### Task to carry out
With the string "agent" as the filter, copy each matching line from the records.

[Dataset records]
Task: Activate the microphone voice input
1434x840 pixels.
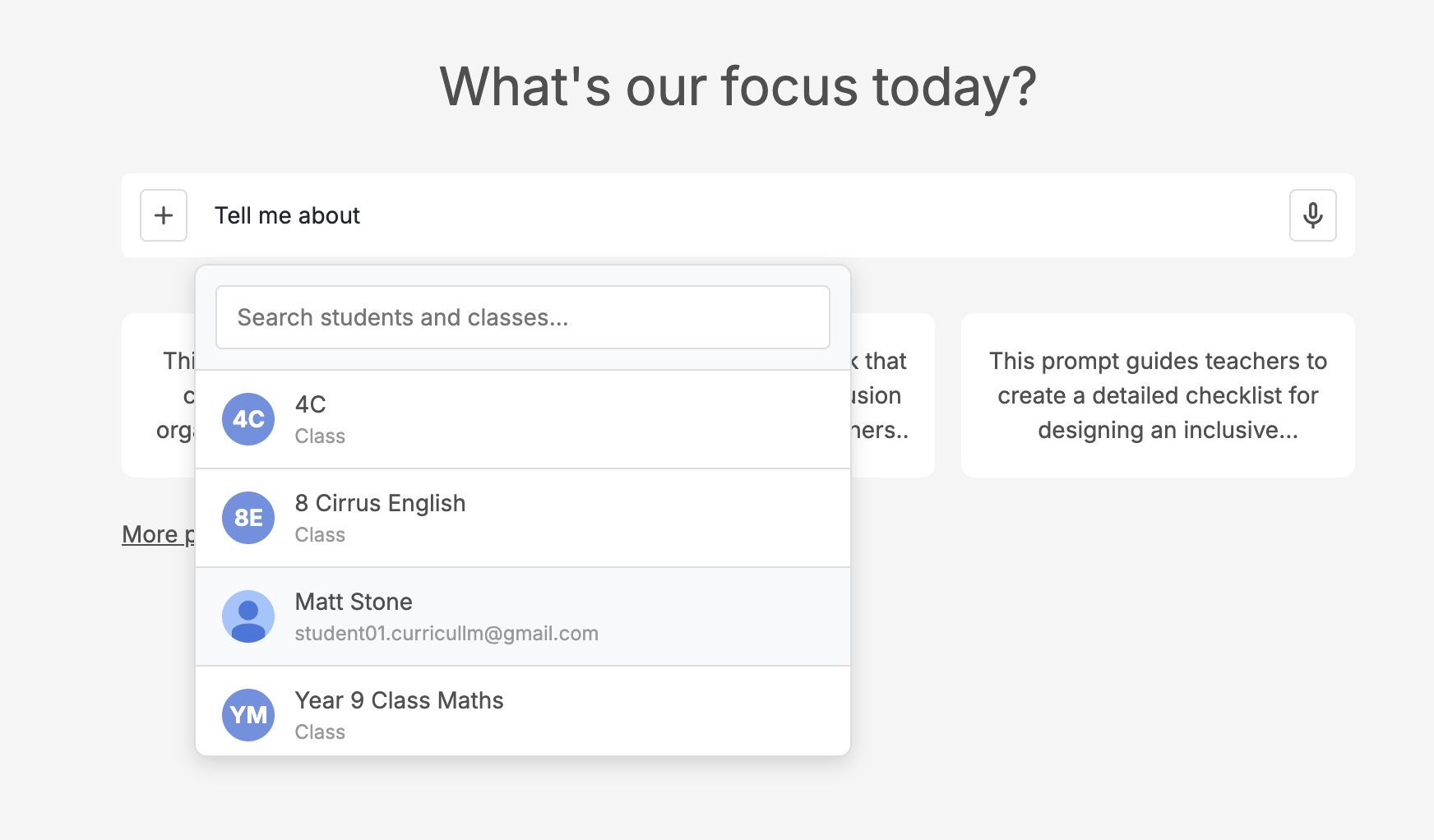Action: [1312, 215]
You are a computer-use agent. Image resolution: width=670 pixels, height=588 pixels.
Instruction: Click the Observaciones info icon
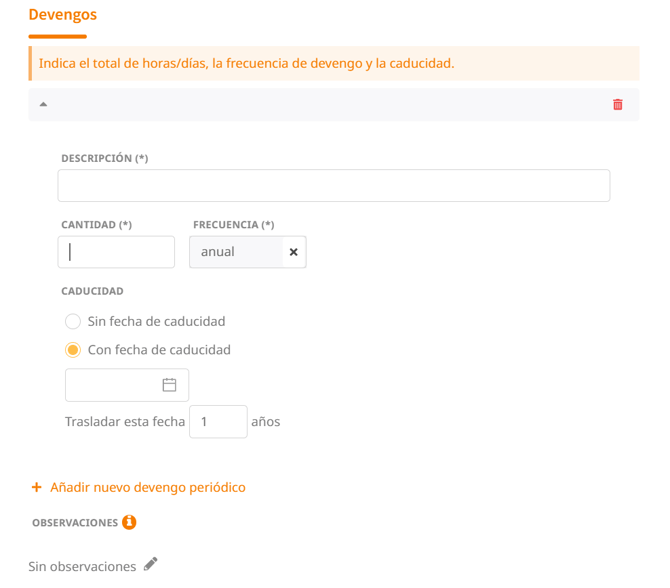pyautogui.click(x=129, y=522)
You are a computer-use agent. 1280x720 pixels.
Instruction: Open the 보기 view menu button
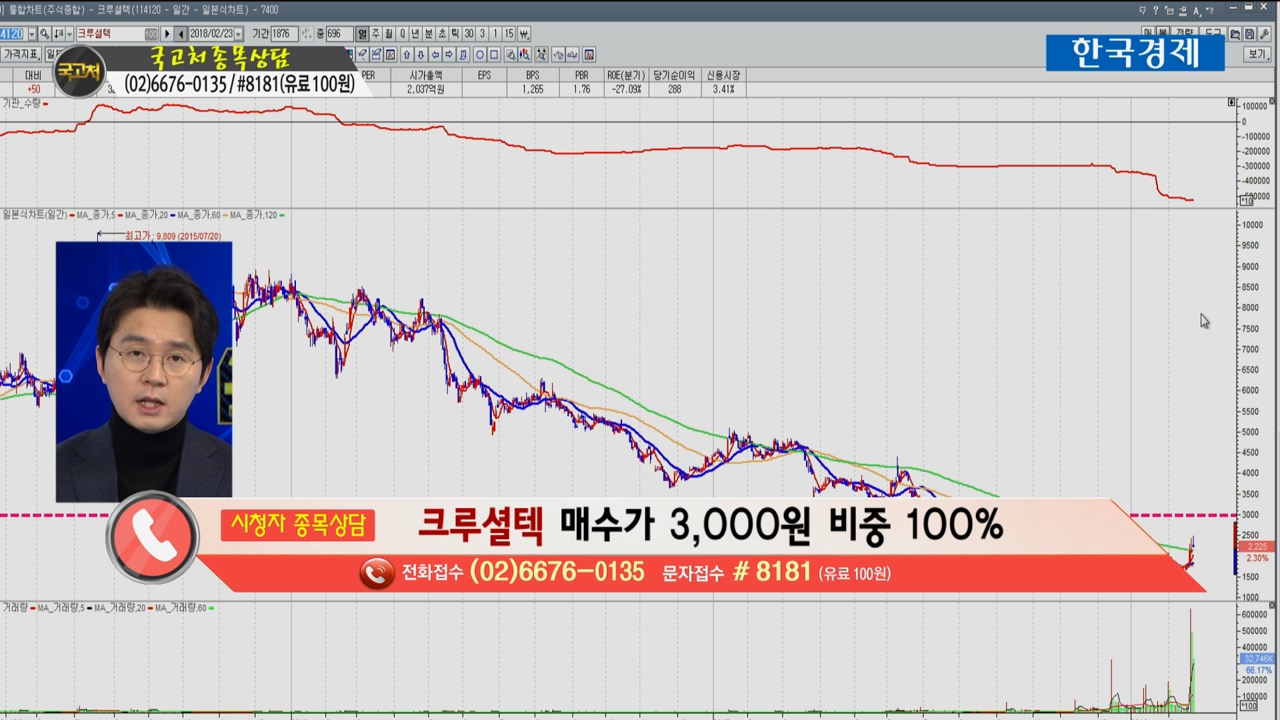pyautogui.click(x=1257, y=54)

### Result of the exercise
You are a computer-use agent. Image resolution: width=670 pixels, height=588 pixels.
You are a computer-use agent. 1280x720 pixels.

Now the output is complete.